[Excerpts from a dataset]

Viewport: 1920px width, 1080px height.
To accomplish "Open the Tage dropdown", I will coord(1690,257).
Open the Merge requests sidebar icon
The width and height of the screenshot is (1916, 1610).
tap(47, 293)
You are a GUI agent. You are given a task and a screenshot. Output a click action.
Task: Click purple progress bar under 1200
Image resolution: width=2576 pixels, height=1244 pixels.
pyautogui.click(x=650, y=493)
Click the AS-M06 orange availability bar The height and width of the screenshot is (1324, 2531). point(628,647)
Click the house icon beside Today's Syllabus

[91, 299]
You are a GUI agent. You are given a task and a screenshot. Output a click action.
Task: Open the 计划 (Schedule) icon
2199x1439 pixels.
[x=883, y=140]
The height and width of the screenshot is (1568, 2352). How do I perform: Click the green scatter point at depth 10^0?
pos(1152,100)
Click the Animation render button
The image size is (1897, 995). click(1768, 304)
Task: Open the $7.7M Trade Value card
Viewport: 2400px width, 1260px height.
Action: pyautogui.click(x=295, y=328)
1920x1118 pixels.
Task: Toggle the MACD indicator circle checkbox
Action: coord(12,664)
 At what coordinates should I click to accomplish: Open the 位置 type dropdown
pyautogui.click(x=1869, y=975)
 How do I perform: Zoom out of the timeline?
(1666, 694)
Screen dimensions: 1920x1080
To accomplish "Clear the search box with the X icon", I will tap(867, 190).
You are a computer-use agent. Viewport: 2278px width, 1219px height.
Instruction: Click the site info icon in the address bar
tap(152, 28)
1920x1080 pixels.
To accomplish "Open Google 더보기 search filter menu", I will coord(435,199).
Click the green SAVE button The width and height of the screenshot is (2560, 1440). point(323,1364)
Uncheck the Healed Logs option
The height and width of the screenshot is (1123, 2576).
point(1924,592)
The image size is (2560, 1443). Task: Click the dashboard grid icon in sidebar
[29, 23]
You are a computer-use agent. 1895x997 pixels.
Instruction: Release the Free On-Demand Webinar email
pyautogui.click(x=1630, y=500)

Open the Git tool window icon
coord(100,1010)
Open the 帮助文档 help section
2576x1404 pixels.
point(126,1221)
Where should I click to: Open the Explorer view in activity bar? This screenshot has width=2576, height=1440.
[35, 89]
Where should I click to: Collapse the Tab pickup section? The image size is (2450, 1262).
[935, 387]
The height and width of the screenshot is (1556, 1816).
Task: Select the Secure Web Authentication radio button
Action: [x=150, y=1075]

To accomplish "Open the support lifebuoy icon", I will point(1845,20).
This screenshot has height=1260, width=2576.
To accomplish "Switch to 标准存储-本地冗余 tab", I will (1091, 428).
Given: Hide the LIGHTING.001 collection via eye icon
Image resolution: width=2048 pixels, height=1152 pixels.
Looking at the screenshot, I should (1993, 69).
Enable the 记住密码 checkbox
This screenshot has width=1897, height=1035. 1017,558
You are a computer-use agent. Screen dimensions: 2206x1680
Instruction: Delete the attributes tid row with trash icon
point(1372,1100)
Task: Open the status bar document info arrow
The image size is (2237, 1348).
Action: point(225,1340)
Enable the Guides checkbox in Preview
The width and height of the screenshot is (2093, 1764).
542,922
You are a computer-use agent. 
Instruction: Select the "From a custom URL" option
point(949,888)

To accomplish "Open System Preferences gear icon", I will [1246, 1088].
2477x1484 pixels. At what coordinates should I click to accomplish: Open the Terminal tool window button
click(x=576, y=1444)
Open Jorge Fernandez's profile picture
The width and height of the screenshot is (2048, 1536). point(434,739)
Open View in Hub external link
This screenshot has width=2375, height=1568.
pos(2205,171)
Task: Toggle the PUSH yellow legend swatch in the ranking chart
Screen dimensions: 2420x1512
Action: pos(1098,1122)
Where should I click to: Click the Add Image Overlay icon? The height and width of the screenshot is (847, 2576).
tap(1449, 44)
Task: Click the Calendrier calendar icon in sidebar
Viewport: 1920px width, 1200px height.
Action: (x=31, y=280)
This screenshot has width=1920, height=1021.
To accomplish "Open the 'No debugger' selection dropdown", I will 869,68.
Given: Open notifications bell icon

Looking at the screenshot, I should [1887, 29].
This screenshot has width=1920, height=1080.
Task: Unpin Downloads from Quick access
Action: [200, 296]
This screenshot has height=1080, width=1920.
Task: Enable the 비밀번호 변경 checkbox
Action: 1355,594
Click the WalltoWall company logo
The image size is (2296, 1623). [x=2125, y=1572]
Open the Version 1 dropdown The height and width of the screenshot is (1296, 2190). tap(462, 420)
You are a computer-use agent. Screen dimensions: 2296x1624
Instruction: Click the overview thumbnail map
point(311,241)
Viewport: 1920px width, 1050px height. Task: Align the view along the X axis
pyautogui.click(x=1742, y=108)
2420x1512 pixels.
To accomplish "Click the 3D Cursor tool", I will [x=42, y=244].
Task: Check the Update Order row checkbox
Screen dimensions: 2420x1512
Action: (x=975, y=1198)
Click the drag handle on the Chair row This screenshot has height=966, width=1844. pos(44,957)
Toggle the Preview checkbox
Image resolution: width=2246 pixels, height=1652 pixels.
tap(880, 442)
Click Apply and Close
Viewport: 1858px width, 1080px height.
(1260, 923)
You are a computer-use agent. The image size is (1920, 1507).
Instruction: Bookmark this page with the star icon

** Exercise details **
Return every line in the records that includes the string "computer".

** Result of the exercise **
You are a computer-use agent. Viewport: 2278px width, 1219px height.
You are a computer-use agent. 1895x997 pixels.
You are a computer-use agent. Screen dimensions: 2206x1680
You are a computer-use agent. 
You are a computer-use agent. Screen dimensions: 2296x1624
You are a computer-use agent. The image size is (1920, 1507).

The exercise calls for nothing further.